Now, these are huge things. So what I was trying to say in the State of the Union is, we, as Americans, have a special responsibility from which it would be easy to walk away, because we're doing fine. But it's a very dynamic world, and the women that Hillary talked to today and the kids that I spoke with today, they deserve better. They deserve better. And so do you, and so do your children and your grandchildren.

We may never have another opportunity to prove that we can find ways to put billions and billions of dollars of private capital into inner city and rural neighborhoods that haven't had any new investment in this recovery, and in the process keep our own economy going.

We will never have a better time to deal with Social Security and Medicare by setting aside the lion's share of this surplus to do so, or to provide for all Americans to have the opportunity to save, to invest, to create a share of wealth -- something most Americans can't afford to do, even with the enormous improvement in the stock market.

And this is also for our children. I said yesterday -- I want to say again, if we buy in the privately-held debt and obligate the repayment of the bonds to the Social Security trust fund and to Medicare, we will reduce debt held by the private citizens to the lowest percentage of our economy since 1917, before World War I. In 15 years -- today, when your members of Congress vote on the budget, they'll have to set aside over .13 of every dollar you pay in taxes to pay interest on the debt. In 15 years, that Congress will only set aside .02 on the dollar, if we do this.

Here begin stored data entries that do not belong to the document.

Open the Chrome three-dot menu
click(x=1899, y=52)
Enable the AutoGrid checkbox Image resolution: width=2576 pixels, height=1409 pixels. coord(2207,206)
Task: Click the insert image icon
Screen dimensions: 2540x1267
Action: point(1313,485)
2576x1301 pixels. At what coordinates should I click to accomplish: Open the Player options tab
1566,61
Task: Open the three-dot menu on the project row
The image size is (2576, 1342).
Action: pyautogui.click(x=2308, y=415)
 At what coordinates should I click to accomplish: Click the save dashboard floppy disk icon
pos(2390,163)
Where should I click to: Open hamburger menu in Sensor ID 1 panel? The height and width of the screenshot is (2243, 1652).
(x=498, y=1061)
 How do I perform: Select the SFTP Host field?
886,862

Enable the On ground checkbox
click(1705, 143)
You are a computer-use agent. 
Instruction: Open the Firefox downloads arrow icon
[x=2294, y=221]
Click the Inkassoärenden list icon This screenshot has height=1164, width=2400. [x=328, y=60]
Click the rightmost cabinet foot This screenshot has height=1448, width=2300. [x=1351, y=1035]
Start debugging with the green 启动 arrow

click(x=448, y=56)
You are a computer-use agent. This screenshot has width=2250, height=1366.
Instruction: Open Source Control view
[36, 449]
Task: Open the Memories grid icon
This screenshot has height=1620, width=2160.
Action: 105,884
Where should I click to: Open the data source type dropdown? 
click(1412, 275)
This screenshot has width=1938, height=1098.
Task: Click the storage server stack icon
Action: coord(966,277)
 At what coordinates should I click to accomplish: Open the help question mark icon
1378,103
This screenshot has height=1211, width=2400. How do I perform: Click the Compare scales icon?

Can you imagine what our successors will be able to do with 11 percent of your tax money? If we have a slowdown in the economy, they'll be able to afford a tax cut. If we have a crisis in education, they'll be able to deal with it. If we need to dramatically increase our investment in medical research, or if we have some new security threat, they'll have the money to invest in it, and will still be strong. And I could go on and on and on. That's what this is all about. And it will change the stories. It will change the future of the country. So I ask you to keep your energy level high, to keep your sights high, to realize that rarely do a whole people get a chance to help make the world their children and grandchildren will live in, and to make it a better place. And in the process, recognizing humbly that we cannot begin to foresee everything that they will face. We will at least be giving them the tools with which to face the challenges we do not know.

That is our obligation. It is perhaps fortuitous, perhaps fated, that it occurs at the end of this century and the end of this millennium. But Hillary's theme for this occasion, honoring the past and imaging the future, both require us to take these steps. That's what your presence here will enable us to do.

So I ask you to leave here with confidence, I ask you to know that the President and the First Lady feel a gratitude to the people of New York, the city and the state, that is inexpressible. But the only way we know how to express that gratitude is to seize this moment, and I want you to help us do it. Thank you and God bless you. (Applause.)